Dataset: Begin

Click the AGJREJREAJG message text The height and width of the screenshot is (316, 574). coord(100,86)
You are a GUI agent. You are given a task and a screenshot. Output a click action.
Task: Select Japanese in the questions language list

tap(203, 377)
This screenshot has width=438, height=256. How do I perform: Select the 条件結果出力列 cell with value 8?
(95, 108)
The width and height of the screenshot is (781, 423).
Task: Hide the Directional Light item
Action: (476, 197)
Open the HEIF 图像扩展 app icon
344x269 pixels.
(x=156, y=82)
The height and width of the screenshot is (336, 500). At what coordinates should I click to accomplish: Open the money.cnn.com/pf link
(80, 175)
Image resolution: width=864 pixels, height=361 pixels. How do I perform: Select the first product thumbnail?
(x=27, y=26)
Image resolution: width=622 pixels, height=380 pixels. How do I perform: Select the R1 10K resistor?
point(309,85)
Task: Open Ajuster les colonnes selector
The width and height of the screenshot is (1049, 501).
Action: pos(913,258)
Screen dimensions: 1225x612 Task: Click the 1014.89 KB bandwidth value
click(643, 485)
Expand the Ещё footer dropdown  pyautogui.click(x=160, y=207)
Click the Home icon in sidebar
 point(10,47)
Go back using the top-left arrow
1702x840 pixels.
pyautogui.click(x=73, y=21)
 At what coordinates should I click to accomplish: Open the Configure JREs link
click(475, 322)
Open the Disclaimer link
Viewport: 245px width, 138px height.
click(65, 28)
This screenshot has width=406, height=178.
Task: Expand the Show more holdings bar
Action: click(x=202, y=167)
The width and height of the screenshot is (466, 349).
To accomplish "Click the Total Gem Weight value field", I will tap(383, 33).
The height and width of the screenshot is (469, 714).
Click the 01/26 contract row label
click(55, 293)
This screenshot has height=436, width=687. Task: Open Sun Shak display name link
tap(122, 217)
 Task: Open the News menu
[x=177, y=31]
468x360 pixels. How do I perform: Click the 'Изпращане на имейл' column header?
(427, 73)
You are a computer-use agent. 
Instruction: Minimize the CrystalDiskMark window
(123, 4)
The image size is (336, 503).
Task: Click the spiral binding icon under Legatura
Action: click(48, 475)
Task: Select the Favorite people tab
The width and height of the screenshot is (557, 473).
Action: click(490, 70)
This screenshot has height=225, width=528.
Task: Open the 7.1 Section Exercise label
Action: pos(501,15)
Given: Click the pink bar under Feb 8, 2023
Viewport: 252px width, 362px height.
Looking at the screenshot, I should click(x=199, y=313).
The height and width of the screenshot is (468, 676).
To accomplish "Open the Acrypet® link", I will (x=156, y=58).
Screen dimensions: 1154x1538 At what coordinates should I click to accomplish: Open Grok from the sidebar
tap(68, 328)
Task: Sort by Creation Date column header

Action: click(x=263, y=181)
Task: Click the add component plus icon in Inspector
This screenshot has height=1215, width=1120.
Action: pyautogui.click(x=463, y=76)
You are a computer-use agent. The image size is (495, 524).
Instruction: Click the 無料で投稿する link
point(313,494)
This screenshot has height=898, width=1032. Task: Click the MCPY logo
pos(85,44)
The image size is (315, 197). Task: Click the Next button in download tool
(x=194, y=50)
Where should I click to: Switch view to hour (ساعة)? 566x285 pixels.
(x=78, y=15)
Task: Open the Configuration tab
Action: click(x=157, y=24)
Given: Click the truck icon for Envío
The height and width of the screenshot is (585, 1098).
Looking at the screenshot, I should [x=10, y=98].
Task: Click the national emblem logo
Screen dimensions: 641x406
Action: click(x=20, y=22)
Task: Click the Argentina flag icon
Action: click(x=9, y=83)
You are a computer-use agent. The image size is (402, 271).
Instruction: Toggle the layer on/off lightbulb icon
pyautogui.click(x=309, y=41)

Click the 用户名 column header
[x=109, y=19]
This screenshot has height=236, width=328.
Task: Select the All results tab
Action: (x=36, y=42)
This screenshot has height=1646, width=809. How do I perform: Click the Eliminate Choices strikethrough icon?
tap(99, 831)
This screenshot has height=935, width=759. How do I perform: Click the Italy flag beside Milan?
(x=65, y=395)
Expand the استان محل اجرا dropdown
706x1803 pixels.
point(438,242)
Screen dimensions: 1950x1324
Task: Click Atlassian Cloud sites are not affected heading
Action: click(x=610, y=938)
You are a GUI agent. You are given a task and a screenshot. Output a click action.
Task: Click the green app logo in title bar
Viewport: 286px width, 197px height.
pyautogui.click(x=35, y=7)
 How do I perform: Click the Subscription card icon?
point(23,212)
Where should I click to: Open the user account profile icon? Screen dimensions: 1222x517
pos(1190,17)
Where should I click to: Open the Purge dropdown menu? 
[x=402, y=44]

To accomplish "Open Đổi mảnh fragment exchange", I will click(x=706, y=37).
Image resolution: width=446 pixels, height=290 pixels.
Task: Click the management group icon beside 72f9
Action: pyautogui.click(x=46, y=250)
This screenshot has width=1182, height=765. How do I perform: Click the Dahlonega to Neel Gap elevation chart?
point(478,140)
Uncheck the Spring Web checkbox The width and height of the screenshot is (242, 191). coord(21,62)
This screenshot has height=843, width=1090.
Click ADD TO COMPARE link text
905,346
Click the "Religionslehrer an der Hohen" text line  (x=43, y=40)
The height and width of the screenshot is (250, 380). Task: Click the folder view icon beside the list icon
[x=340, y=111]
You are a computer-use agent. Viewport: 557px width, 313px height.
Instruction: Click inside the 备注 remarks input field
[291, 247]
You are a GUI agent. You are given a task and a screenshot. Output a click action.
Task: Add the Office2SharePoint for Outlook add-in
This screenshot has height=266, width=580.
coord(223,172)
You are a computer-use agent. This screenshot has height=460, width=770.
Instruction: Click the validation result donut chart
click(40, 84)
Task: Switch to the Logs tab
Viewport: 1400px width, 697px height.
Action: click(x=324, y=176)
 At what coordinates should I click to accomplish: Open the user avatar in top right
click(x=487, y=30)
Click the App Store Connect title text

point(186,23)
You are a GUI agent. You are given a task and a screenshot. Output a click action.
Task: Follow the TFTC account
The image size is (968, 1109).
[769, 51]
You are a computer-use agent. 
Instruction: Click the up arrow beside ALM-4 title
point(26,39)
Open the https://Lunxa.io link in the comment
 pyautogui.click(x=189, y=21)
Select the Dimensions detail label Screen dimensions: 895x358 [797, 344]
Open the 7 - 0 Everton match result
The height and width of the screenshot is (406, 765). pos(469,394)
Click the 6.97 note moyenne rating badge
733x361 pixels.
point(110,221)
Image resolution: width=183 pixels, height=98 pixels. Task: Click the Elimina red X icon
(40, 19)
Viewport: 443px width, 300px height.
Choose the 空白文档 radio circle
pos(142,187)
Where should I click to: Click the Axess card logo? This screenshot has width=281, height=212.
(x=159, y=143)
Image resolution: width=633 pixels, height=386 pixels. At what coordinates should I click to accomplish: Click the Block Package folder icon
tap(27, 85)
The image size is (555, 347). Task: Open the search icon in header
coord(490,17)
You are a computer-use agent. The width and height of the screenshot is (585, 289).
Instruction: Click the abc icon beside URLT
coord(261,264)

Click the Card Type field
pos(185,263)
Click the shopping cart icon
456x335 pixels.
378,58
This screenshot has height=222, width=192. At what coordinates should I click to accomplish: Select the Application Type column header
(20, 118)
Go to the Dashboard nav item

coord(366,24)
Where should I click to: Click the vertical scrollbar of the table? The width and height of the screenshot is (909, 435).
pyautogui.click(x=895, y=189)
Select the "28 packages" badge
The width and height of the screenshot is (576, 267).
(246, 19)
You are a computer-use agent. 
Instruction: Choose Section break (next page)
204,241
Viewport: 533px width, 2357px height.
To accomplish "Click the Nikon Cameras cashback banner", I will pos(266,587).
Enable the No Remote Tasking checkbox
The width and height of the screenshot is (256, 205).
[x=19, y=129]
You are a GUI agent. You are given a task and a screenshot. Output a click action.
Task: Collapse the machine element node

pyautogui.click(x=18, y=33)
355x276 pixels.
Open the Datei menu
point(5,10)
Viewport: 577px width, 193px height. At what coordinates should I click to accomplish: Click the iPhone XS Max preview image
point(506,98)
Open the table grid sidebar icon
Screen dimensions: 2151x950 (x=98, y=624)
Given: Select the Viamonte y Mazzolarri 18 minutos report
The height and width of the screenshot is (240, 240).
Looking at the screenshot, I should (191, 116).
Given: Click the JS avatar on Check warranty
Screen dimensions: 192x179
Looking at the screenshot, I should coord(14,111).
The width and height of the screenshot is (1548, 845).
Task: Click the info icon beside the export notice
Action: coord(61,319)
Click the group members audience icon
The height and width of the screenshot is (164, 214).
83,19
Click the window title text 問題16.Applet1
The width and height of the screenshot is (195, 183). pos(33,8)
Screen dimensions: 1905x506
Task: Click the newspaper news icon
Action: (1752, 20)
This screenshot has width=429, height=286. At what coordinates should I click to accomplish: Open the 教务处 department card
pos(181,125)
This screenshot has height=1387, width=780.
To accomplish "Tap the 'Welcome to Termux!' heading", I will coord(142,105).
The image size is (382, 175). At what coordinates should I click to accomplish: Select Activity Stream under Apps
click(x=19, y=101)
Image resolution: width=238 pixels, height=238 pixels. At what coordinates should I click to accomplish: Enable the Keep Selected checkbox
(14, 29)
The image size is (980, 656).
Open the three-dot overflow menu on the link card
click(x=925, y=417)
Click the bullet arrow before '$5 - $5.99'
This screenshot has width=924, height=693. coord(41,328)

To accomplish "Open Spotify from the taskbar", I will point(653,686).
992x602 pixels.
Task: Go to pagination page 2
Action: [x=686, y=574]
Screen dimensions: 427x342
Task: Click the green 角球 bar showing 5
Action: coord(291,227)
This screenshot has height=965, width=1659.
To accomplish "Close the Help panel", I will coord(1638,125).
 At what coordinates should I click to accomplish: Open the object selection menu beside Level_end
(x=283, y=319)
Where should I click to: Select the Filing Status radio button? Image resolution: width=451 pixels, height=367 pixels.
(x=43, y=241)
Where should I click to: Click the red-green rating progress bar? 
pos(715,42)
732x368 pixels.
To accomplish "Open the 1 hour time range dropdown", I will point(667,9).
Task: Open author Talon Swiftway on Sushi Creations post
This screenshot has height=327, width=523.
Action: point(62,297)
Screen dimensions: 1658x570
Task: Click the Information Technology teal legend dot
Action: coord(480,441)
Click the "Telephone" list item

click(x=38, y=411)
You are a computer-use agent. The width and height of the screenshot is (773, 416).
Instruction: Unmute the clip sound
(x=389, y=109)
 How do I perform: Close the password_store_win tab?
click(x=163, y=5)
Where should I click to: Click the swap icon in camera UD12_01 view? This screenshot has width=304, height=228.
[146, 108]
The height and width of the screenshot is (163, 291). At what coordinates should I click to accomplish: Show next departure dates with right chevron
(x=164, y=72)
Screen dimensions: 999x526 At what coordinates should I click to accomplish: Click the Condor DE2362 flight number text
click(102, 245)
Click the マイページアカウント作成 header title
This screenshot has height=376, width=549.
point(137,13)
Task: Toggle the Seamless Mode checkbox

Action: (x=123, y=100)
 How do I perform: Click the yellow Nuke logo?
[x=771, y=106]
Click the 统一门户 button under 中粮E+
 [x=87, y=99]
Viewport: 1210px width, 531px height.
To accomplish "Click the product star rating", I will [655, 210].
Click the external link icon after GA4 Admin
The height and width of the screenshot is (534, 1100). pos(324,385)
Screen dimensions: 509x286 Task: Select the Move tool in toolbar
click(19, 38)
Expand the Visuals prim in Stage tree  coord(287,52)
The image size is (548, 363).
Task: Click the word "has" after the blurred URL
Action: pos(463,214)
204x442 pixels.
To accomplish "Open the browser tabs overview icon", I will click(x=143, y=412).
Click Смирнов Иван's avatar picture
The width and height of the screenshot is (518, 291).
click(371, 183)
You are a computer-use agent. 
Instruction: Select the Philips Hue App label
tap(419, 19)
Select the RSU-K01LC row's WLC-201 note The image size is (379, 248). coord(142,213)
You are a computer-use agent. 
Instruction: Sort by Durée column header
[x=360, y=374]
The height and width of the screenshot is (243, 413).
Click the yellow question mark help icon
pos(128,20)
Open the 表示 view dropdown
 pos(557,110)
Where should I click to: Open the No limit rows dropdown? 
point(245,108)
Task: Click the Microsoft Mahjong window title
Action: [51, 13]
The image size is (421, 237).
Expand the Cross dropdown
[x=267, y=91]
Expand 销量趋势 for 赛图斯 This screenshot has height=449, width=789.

Dataset: End

(Activity)
Only the lines from the line with "Click the yellow question mark help icon" to the final line of the entries are to be returned, each exactly as written, both ends included.

(Response for this exercise)
Click the yellow question mark help icon
pos(128,20)
Open the 表示 view dropdown
 pos(557,110)
Where should I click to: Open the No limit rows dropdown? 
point(245,108)
Task: Click the Microsoft Mahjong window title
Action: [51, 13]
The image size is (421, 237).
Expand the Cross dropdown
[x=267, y=91]
Expand 销量趋势 for 赛图斯 This screenshot has height=449, width=789.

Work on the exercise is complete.